--- Your task ---
Reproduce the recipe text from "Pour the water" up to and including "and minced parsley.", swapping "bread-crumbs" for "cracker-crumbs".

--- Document text ---

Pour the water upon the potato, season with pepper and salt, and boil gently one hour, taking care that it does not burn. Then stir in the butter, and when this is melted, the hot milk. Let it begin to boil, and pour out.

Salmon Scallops.

  • 1½ lbs. of cold salmon, left from steaks, or a can of preserved salmon.
  • 2 beaten eggs.
  • ½ cup good drawn butter.
  • ½ cup bread-crumbs.
  • Pepper, salt, and minced parsley.

Chop the fish fine; rub the butter and seasoning into it, and stir into the hot, drawn butter. Butter scallop-shells, or paté-pans, fill with the mixture, and strew it with fine crumbs. Bake a few minutes in a quick oven to brown them lightly. Serve in the shells.

Fricassee of Sweetbreads.

  • 3 fine sweetbreads.
  • 2 eggs.
  • 4 tablespoonfuls of cream.
  • 1 great spoonful of butter.
  • 1 teaspoonful of chopped parsley.
  • A pinch of nutmeg.
  • 1 cup of gravy—a cup of yesterday’s soup, strained, will do.
  • Pepper and salt to taste.

--- Recorded data ---
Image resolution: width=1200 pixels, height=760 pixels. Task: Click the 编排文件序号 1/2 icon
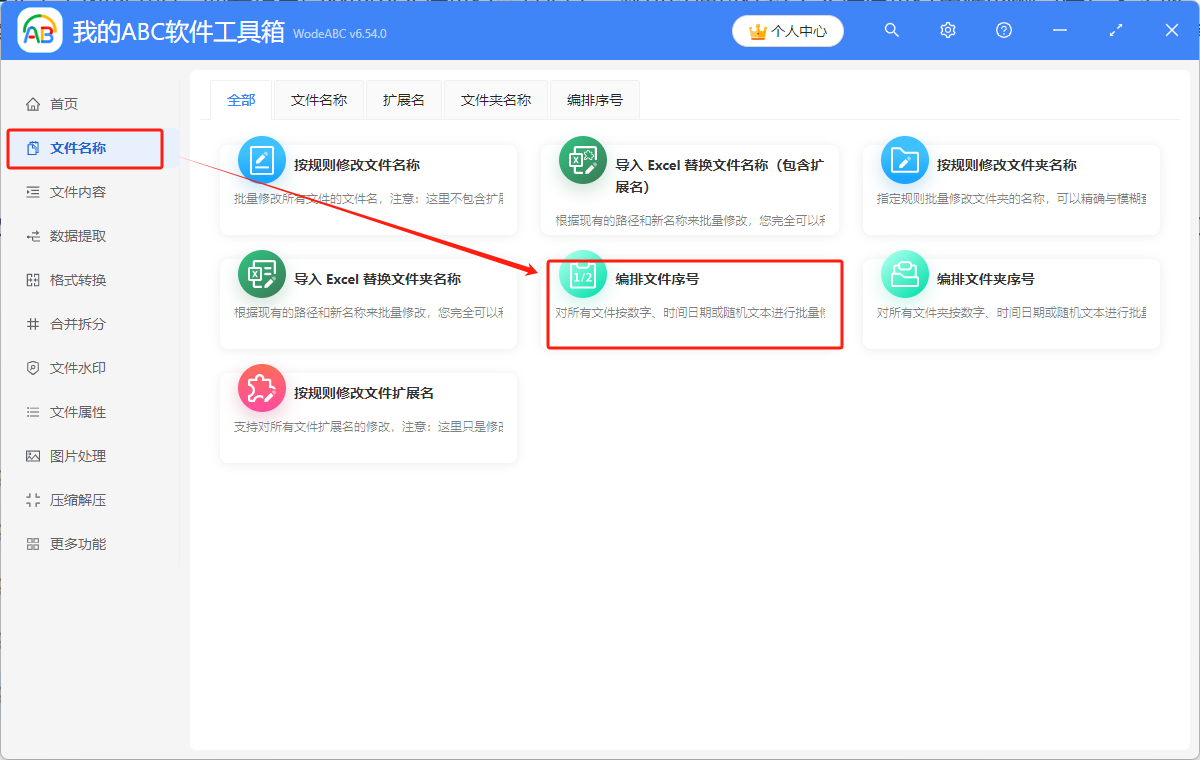583,275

--- Answer to the problem ---
Pour the water upon the potato, season with pepper and salt, and boil gently one hour, taking care that it does not burn. Then stir in the butter, and when this is melted, the hot milk. Let it begin to boil, and pour out.

Salmon Scallops.

  • 1½ lbs. of cold salmon, left from steaks, or a can of preserved salmon.
  • 2 beaten eggs.
  • ½ cup good drawn butter.
  • ½ cup cracker-crumbs.
  • Pepper, salt, and minced parsley.